*** Data extract Section Begins ***
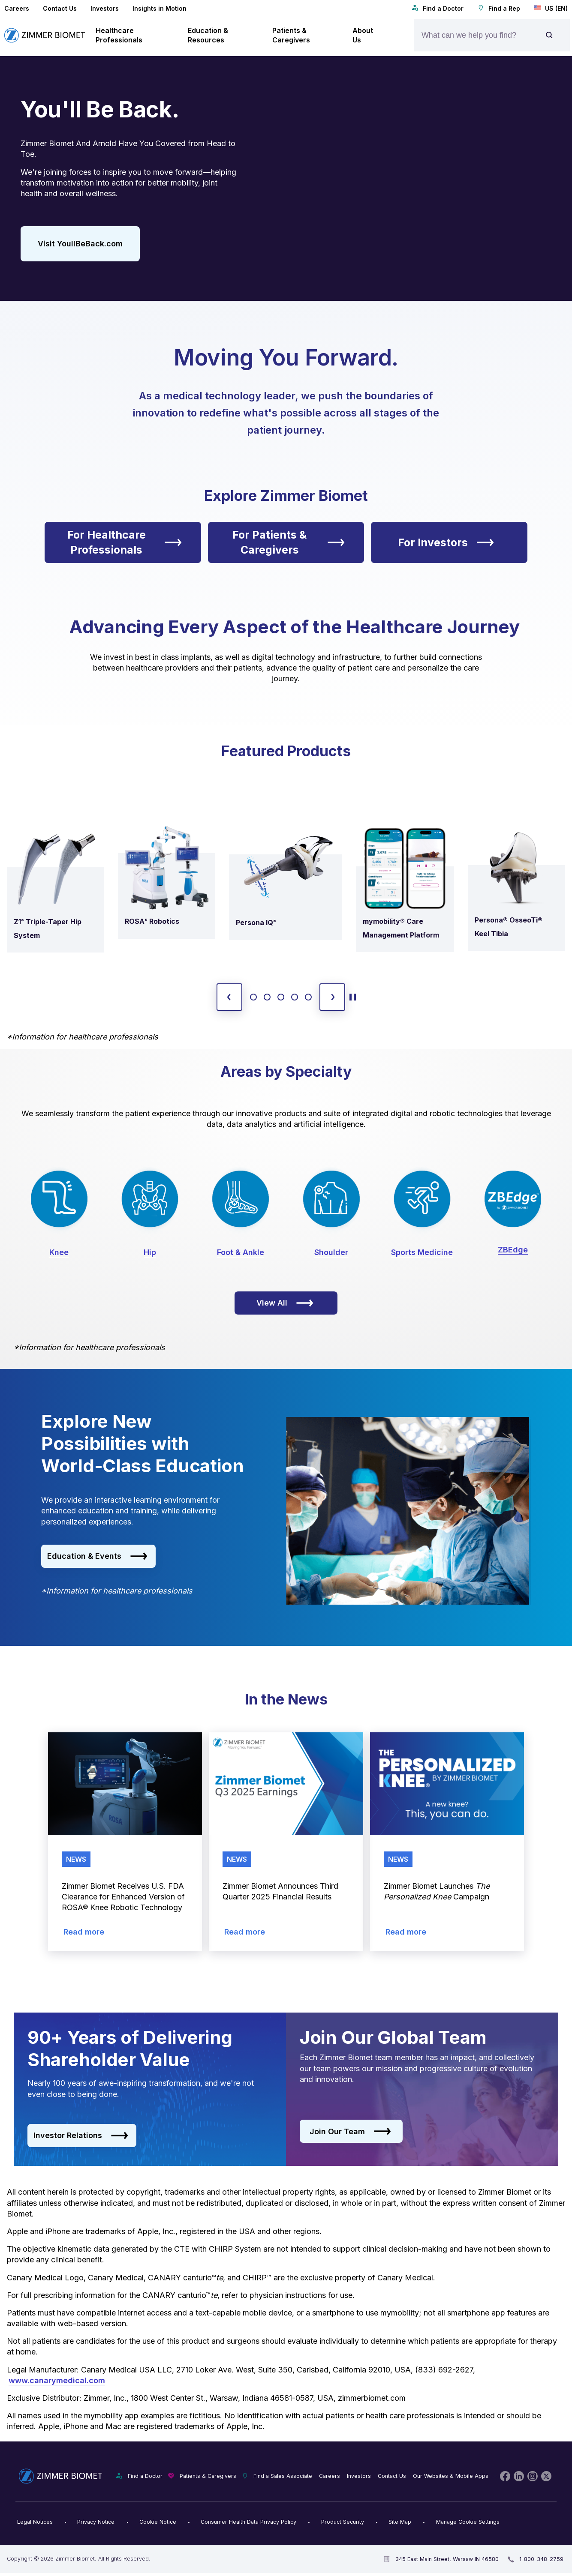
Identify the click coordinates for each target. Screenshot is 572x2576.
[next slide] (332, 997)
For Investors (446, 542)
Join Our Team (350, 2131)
*** Data extract Section Ends ***
*** Data extract Section Begins ***
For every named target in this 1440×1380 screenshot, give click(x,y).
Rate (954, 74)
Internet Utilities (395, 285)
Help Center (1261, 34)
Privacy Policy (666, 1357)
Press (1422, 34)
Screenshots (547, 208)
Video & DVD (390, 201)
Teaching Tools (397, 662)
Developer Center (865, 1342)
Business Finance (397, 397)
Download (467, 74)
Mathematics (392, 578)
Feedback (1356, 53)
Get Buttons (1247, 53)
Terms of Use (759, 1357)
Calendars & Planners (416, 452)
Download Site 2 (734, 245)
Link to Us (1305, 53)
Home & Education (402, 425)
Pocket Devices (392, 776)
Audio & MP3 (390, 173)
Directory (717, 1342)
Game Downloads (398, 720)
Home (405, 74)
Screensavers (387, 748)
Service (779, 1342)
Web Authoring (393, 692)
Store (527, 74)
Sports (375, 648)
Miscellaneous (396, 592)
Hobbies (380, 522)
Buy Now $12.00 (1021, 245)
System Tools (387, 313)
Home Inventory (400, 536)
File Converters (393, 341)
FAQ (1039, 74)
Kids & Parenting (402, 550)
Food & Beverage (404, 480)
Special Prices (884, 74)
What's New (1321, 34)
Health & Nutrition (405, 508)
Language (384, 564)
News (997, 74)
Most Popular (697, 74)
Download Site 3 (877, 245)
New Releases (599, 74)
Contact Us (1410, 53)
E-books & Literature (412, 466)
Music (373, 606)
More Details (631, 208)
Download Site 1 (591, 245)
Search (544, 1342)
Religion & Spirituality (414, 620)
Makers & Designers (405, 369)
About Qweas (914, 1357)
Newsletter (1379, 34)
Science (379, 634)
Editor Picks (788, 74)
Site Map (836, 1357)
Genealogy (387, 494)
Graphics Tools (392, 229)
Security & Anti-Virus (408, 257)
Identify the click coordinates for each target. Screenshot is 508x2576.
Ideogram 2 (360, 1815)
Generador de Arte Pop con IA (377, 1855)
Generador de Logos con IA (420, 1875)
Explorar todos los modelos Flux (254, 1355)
*** Data extract Section Ends ***
#### What is being asked
Print only what lies in the material above starting at the line with "Graphics Tools (392, 229)" and ending at the line with "Explorar todos los modelos Flux (254, 1355)", every line exactly as given.

#### Solution below
Graphics Tools (392, 229)
Security & Anti-Virus (408, 257)
Identify the click coordinates for each target. Screenshot is 508x2576.
Ideogram 2 (360, 1815)
Generador de Arte Pop con IA (377, 1855)
Generador de Logos con IA (420, 1875)
Explorar todos los modelos Flux (254, 1355)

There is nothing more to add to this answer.